> **Data in this exercise**:
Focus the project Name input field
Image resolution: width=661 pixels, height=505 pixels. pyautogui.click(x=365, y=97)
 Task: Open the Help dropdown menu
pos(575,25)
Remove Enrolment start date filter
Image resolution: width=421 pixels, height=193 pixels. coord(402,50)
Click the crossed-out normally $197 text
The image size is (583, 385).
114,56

---

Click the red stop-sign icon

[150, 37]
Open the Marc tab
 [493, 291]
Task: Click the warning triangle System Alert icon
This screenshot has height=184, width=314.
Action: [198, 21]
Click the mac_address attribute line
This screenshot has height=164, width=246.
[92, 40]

==

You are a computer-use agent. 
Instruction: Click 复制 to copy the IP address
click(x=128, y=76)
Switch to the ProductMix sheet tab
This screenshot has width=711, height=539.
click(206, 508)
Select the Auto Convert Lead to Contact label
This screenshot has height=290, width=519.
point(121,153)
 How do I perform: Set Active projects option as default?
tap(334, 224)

> **About this exercise**:
Quote the listing above, but only from the line that shows "You are a computer-use agent." through the line that shows "Select the Auto Convert Lead to Contact label".

> **Task solution**:
You are a computer-use agent. 
Instruction: Click 复制 to copy the IP address
click(x=128, y=76)
Switch to the ProductMix sheet tab
This screenshot has width=711, height=539.
click(206, 508)
Select the Auto Convert Lead to Contact label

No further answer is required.